• EXERCISE INSTRUCTIONS
Every line of the records below from the line with "Viewport: 1280px width, 720px height." up to and including the line with "Given: Open the 25K followers link" must be reproduced exactly, and no line outside that range.

↓

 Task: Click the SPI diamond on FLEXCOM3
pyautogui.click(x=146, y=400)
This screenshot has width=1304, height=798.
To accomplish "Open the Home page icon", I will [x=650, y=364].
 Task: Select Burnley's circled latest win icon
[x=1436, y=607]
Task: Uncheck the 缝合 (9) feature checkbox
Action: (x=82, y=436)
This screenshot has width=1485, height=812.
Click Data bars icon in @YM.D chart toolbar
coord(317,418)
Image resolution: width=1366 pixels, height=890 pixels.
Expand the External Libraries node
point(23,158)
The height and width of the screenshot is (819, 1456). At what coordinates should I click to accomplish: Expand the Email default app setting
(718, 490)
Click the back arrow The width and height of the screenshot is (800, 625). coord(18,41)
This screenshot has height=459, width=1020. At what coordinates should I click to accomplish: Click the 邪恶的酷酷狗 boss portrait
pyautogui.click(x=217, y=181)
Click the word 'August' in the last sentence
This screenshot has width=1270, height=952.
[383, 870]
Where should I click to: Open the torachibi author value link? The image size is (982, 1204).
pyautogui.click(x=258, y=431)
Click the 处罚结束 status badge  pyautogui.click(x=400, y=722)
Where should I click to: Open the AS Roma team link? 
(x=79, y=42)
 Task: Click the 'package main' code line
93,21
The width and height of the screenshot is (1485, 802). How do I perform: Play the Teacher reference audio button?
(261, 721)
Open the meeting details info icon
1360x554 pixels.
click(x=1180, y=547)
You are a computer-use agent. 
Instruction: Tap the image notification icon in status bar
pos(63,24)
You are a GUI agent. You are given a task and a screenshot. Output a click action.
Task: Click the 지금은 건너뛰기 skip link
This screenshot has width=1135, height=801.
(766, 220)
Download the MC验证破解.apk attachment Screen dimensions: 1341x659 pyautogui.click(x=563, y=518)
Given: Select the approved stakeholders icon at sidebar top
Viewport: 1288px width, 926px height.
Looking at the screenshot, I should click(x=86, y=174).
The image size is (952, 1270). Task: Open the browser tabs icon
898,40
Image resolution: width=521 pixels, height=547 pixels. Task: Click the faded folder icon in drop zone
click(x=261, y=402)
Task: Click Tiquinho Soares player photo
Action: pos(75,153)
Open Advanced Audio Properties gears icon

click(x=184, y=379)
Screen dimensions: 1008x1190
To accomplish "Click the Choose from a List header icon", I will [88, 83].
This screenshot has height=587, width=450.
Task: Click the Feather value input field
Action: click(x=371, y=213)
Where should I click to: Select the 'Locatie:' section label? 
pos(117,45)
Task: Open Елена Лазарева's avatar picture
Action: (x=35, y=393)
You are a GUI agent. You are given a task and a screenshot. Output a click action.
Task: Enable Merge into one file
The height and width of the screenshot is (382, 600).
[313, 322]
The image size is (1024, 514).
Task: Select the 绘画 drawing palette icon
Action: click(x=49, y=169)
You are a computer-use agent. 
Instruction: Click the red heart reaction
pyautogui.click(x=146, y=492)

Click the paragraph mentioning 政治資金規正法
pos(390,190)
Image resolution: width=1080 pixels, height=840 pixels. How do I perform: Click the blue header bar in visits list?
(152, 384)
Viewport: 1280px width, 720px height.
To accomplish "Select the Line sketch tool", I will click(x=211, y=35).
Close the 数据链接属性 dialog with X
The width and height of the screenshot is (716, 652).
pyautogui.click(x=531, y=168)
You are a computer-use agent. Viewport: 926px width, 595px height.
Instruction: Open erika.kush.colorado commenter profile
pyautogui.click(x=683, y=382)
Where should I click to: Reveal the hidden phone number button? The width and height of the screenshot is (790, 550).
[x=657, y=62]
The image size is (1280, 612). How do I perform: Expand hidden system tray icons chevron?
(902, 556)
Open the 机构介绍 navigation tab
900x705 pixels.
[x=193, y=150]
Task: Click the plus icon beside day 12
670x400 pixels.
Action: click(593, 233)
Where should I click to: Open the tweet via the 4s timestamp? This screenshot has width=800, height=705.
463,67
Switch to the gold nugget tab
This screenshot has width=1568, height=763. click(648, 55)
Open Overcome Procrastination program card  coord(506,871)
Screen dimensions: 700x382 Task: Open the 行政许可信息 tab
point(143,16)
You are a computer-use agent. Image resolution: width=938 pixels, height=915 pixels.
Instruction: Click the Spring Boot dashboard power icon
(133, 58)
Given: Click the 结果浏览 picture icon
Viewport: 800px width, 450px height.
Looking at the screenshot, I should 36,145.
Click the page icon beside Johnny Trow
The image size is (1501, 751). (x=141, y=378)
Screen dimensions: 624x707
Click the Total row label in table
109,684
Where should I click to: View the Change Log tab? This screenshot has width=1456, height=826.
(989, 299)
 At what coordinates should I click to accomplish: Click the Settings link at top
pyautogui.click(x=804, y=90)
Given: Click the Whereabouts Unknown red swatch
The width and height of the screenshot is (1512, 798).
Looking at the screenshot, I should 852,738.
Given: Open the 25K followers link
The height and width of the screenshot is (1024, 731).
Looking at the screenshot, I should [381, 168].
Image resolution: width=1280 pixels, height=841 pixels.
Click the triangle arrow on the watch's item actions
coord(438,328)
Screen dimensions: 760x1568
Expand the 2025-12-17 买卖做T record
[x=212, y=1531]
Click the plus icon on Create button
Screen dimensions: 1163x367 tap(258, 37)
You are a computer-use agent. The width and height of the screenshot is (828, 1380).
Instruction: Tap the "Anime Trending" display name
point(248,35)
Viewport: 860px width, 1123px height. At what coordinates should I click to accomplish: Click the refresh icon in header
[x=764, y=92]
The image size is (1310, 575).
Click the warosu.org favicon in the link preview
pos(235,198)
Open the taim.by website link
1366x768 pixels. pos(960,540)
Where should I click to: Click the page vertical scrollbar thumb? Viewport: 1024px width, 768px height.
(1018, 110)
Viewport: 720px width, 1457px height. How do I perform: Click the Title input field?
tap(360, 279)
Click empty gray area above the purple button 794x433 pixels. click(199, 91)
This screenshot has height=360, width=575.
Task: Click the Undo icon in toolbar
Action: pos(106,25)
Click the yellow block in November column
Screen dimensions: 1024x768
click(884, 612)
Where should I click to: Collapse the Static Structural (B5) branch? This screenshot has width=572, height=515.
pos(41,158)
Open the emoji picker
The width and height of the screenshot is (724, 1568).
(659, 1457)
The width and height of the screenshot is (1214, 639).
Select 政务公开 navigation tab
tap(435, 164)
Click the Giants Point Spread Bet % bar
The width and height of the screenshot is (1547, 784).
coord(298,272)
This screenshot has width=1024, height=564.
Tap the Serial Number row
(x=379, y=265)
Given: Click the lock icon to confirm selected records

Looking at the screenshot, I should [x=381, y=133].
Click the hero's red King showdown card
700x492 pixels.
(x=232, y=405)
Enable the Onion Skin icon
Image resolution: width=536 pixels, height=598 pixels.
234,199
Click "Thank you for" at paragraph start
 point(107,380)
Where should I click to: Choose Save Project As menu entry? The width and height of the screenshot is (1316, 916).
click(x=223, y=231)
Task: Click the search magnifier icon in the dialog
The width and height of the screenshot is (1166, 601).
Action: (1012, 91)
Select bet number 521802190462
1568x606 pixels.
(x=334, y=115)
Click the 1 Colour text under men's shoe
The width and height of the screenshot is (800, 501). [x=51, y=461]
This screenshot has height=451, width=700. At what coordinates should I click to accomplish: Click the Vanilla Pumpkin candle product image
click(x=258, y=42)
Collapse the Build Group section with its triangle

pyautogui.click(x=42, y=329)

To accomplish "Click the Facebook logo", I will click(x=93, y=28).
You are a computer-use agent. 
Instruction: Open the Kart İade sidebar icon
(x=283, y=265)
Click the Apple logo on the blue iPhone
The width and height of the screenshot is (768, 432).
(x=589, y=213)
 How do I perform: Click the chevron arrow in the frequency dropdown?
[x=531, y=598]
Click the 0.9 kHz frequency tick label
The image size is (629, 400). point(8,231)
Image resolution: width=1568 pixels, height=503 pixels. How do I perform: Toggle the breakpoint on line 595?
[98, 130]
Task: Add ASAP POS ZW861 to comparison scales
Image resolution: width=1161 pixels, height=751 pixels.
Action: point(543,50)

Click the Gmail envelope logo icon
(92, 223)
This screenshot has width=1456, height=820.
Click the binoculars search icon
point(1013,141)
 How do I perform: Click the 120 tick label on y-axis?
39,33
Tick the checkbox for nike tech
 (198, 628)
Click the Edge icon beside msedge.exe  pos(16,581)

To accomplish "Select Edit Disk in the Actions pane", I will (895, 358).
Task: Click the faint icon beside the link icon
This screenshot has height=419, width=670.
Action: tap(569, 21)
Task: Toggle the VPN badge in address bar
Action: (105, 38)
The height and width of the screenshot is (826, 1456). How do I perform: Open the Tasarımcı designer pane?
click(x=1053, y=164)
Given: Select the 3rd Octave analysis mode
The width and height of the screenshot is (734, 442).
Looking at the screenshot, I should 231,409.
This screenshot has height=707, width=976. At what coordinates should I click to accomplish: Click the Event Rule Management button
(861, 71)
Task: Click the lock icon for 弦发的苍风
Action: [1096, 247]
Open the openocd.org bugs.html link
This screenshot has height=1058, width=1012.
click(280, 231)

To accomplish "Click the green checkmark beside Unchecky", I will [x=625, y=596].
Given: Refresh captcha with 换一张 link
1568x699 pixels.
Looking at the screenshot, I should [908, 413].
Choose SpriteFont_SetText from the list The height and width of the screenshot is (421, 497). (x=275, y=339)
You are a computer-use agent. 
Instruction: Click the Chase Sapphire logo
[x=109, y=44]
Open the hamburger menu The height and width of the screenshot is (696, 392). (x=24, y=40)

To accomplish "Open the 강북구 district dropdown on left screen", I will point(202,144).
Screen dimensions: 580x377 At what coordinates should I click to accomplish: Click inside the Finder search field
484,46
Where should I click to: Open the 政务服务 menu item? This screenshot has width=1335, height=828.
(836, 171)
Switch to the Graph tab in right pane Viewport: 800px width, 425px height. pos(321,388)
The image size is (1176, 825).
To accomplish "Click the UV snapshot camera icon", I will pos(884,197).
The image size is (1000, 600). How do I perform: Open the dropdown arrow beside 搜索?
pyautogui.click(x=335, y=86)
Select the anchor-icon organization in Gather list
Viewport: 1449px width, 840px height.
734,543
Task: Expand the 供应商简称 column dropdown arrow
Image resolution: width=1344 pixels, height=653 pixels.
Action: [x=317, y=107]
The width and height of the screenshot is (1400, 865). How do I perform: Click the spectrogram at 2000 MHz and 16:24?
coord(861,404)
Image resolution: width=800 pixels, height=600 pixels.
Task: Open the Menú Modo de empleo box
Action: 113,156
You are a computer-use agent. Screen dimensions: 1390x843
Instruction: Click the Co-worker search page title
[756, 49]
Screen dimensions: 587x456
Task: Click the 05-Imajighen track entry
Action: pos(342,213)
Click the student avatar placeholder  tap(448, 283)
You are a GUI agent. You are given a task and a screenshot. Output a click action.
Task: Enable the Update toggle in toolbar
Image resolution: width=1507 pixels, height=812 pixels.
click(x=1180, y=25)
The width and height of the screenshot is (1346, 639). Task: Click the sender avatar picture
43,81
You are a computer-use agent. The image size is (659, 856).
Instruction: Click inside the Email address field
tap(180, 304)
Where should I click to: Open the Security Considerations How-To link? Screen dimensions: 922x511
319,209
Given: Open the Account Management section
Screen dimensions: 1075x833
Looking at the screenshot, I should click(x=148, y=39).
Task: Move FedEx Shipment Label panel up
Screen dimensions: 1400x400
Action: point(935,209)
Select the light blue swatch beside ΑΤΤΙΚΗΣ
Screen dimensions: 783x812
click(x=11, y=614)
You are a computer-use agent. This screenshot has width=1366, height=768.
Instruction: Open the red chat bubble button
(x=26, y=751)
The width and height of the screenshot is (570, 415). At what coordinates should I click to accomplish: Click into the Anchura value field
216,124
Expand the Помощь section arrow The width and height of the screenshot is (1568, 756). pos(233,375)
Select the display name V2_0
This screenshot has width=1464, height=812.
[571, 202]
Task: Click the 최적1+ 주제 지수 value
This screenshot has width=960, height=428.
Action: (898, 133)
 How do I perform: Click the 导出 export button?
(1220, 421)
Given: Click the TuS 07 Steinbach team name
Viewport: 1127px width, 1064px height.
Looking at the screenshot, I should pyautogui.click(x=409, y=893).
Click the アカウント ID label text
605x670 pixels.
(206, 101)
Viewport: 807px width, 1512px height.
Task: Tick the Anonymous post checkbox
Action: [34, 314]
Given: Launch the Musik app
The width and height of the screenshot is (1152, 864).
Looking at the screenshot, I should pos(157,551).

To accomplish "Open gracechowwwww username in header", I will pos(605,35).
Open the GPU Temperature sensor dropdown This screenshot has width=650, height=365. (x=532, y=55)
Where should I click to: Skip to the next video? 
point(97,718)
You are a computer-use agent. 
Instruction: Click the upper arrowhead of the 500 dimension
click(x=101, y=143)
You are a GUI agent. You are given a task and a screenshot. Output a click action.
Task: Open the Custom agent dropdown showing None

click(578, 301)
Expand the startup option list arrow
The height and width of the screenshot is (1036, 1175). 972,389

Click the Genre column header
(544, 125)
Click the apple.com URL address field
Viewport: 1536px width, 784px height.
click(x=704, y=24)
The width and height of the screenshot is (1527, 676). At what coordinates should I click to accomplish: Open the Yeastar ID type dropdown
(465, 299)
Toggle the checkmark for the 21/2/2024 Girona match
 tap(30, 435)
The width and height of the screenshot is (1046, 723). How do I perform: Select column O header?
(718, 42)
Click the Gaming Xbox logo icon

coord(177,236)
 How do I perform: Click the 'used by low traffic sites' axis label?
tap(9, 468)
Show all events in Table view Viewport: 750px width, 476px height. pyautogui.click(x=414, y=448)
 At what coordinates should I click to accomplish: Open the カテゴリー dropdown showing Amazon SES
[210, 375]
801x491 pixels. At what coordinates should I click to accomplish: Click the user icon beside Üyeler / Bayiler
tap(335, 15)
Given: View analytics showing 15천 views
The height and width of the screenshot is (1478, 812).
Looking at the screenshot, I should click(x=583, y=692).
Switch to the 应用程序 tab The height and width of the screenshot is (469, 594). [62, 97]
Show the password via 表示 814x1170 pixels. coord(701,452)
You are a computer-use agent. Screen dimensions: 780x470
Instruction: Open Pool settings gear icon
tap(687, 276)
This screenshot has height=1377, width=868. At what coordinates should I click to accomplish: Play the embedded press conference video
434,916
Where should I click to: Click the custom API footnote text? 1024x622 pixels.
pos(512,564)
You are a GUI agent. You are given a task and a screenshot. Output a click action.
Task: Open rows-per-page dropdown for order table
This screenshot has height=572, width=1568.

↑

• RESPONSE FOR THIS EXERCISE
Viewport: 1280px width, 720px height.
To accomplish "Select the Line sketch tool", I will click(x=211, y=35).
Close the 数据链接属性 dialog with X
The width and height of the screenshot is (716, 652).
pyautogui.click(x=531, y=168)
You are a computer-use agent. Viewport: 926px width, 595px height.
Instruction: Open erika.kush.colorado commenter profile
pyautogui.click(x=683, y=382)
Where should I click to: Reveal the hidden phone number button? The width and height of the screenshot is (790, 550).
[x=657, y=62]
The image size is (1280, 612). How do I perform: Expand hidden system tray icons chevron?
(902, 556)
Open the 机构介绍 navigation tab
900x705 pixels.
[x=193, y=150]
Task: Click the plus icon beside day 12
670x400 pixels.
Action: click(593, 233)
Where should I click to: Open the tweet via the 4s timestamp? This screenshot has width=800, height=705.
463,67
Switch to the gold nugget tab
This screenshot has width=1568, height=763. click(648, 55)
Open Overcome Procrastination program card  coord(506,871)
Screen dimensions: 700x382 Task: Open the 行政许可信息 tab
point(143,16)
You are a computer-use agent. Image resolution: width=938 pixels, height=915 pixels.
Instruction: Click the Spring Boot dashboard power icon
(133, 58)
Given: Click the 结果浏览 picture icon
Viewport: 800px width, 450px height.
Looking at the screenshot, I should 36,145.
Click the page icon beside Johnny Trow
The image size is (1501, 751). (x=141, y=378)
Screen dimensions: 624x707
Click the Total row label in table
109,684
Where should I click to: View the Change Log tab? This screenshot has width=1456, height=826.
(989, 299)
 At what coordinates should I click to accomplish: Click the Settings link at top
pyautogui.click(x=804, y=90)
Given: Click the Whereabouts Unknown red swatch
The width and height of the screenshot is (1512, 798).
Looking at the screenshot, I should 852,738.
Given: Open the 25K followers link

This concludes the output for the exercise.